It is complicated. At the very least, this ménage à quatre of politicians, managers, clinicians (doctors and nurses) and the patient public bring different contributions to the table.
The distribution of power, authority, knowledge/skill and worried expectation does not facilitate solutions. But, after 40 years in the NHS, I do believe that meaningful change can only come about with a different contribution from each of these four groups.
And, although not discussed, I acknowledge with profound gratitude the crucial input from secretaries, porters, pharmacists, laboratory and radiology staff, laundry and catering workers, volunteers and many others without whom the service would rapidly grind to a halt.
So, what can politicians do?
The rising demands are exacerbated by underfunding, which contributes to understaffing, which in turn drives poor morale and rising sickness absence.
Targets, the stuff of short ministerial soundbytes, are useful if used in a discriminating and judicious manner. At present, this is not the case and their widespread use necessitates large numbers of staff to collect, analyse, submit and verify the data. Funding, and the use of targets, need to change.
What can managers do?
There is no gentle way to put this. We need less of them.
Surely, the task of management is to help clinicians deliver an excellent service. We should, therefore, be united in a common goal.
One of the reasons we are not is that much of management is focused on seeking solutions to the funding, staffing, complaints (often arising from the first two) and the targets I referred to above.
Both clinicians and managers need to come together over the questions “How can I give the best service to my patients?” and “How can I best help you to do that?”
That requires a level of dialogue and mutual respect which is often missing.
What can clinicians do?
We need to rebuild our clinical teams, work better together and listen more effectively to our patients.

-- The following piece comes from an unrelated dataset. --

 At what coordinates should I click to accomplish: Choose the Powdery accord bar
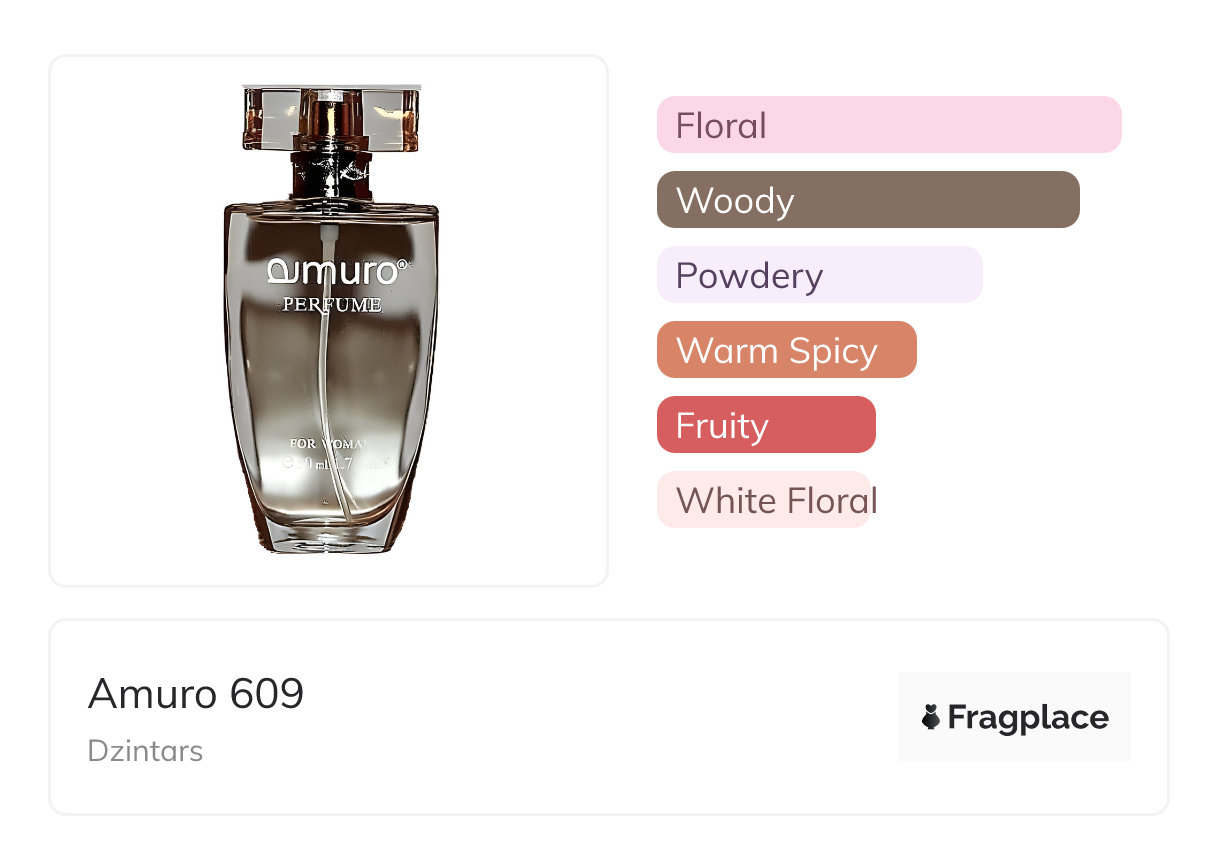click(x=819, y=275)
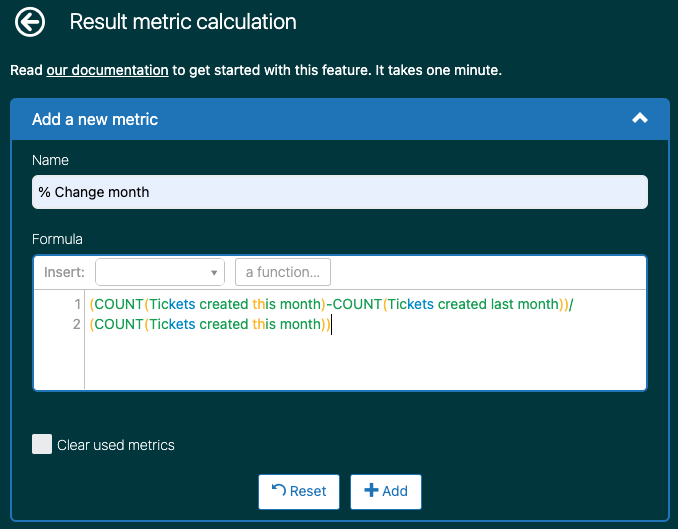678x529 pixels.
Task: Open the our documentation link
Action: click(107, 71)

For a variety of reasons, there are now a number of areas of acute clinical care where doctors and nurses work in parallel rather than as one.

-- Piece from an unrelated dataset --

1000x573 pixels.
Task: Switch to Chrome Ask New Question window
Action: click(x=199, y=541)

In a piece I wrote for the Journal of the Royal College of Physicians of Edinburgh, I have described how we might improve this, but one of the most important changes would be to enable and empower the Charge Nurse.
He or she needs more administrative support and a recognition from management that the place of the Charge Nurse is almost exclusively on the ward or clinical area, and not in endless meetings.
This pivotal role should be reflected in salary, pension, calibre and kudos. Only the very best should be appointed to, and wish to remain in, these posts.
What can patients do?
Requests for feedback accost us at every turn in today’s society.
Nowhere, however, could feedback have greater importance and power to inform improvement than in the NHS.
At present we have a plethora of mechanisms across the UK. Care Opinion, widely used in Scotland, is close to pointless as it mostly provides a channel for praise.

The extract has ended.